Jens Dalsgaard Nielsen jdn@e.nosp@m.s.aa.nosp@m.u.dk http://www.control.aau.dk/~jdn Section of Automation & Control Aalborg University, Denmark

"THE BEER-WARE LICENSE" (frit efter PHK) jdn@e.nosp@m.s.aa.nosp@m.u.dk wrote this file. As long as you retain this notice you can do whatever you want with this stuff. If we meet some day, and you think this stuff is worth it, you can buy me a beer in return :-) or if you are real happy then ... single malt will be well received :-)

(C) Jens Dalsgaard Nielsen

Introduction

KRNL is a preemptive realtime kernel here ported for Arduino

See krnl.h for documentation or follow the links below

One note before starting:

NOTE

In standard version you can only select 1 millisecond in k_start. Otherwise it will not start

Before you start

All initialization must be carried out after k_init and BEFORE k_start

So no creation of semaphores, tasks, etc when the system is running.

Why ? because we are dealing with embedded systems and once your system is configured it shall just run.

I do also really advise not to use dynamic memory after k_start: no malloc and free when your system is running.

If ... you need to do so please protect memory by a mutex (semaphore + k_wait and k_signal) or just encapsule malloc in DI() and EI(). And never never use and rely on free. You may end up with fragmented memory which on the long run is of no use.

So the advise is to

• create all tasks, semaphores etc
• allocate what is needed of memory, resources etc
• and then k_start

Memory usage

Use freeRam for testing (part of krnl)

• Task descriptor 17B
• Semaphore descriptor 17B
• Message Queue descriptor 33B (17B for semaphore + 16B)

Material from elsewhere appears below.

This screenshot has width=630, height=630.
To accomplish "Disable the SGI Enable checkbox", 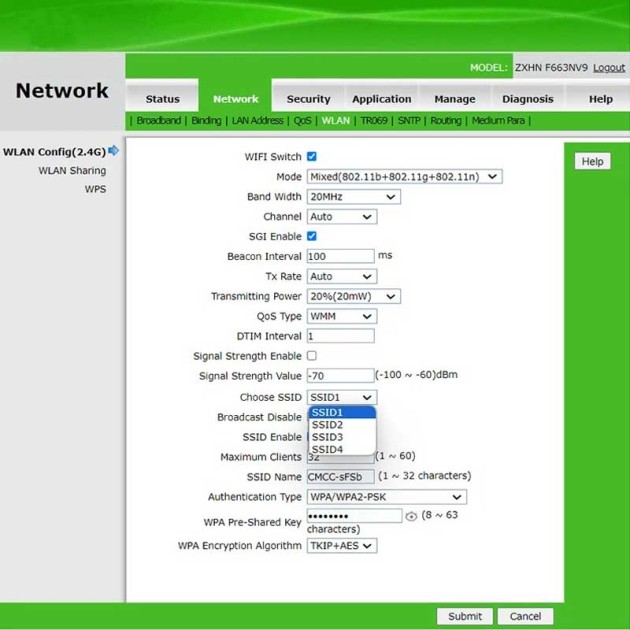I will coord(312,236).
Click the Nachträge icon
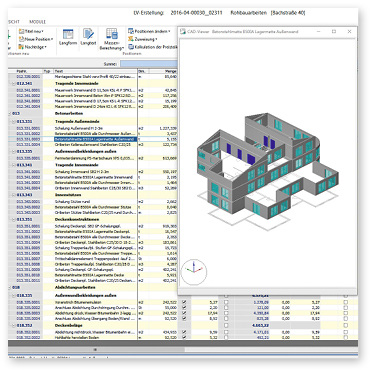The height and width of the screenshot is (373, 373). click(21, 47)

On the 1280/2560 a few more bytes is used due to extended program counter register

KRNL itself uses approx 190B before allocating task/sem/msgQ descriptors

Initialization

If any call fails (like no more RAM or bad parameters) KRNL will not start but will return an error code in k_start

init of KRNL

• int k_init(int nrTask, int nrSem, int nrMsg);

start of ..

• int k_start(int tm); // tm in milliseconds

stop of ..

• int k_stop(unsigned int exitVal);

Creation calls - before k_start

Semaphore

• struct k_t * k_crt_sem(char init_val, int maxvalue);

Task

• struct k_t * k_crt_task(void (*pTask)(void), char prio, char *pStk, int stkSize);

Message Queue

• struct k_msg_t * k_crt_send_Q(int nr_el, int el_size, void *pBuf);

Semaphore runtime calls

User space

• char k_set_sem_timer(struct k_t * sem, int val);
• char k_signal(struct k_t * sem);
• char k_wait(struct k_t * sem, int timeout);

ISR space

_i indicates that no lock/unlock(disable/enable) is carried out - its up to your and KRNL must be locked ! (intr disabled)

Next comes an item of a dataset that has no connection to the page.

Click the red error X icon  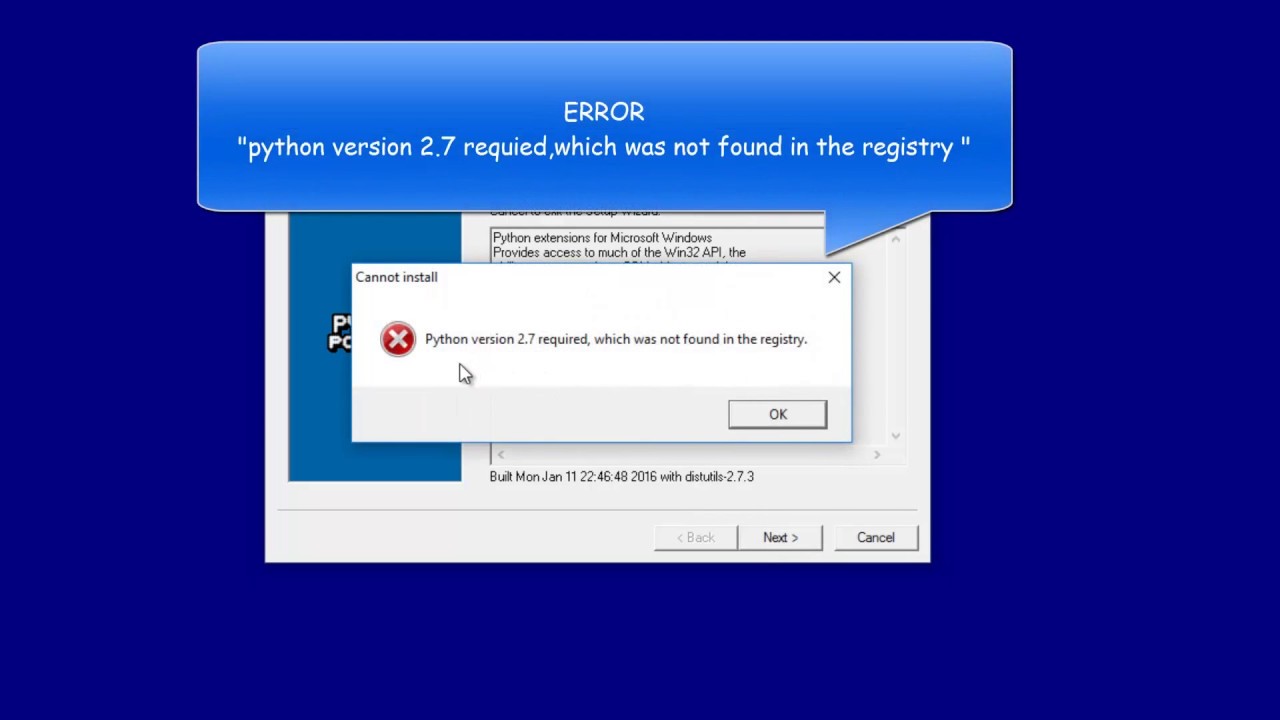pos(398,339)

• char ki_signal(struct k_t * sem);
• char ki_nowait(struct k_t * sem);
• char ki_wait(struct k_t * sem, int timeout);
• int ki_semval(struct k_t * sem);

Message Queue calls

User space

• char k_send(struct k_msg_t *pB, void *el);
• char k_receive(struct k_msg_t *pB, void *el, int timeout, int *lost_msg);

ISR space

• char ki_send(struct k_msg_t *pB, void *el);
• char ki_receive(struct k_msg_t *pB, void *el, int * lost_msg);

Task calls

• void ki_task_shift(void) attribute ((naked));
• char k_sleep(int time);
• char k_set_prio(char prio);
• int k_stk_chk(struct k_t *t);

Div calls

• int k_unused_stak(struct k_t *t);
• int freeRam(void);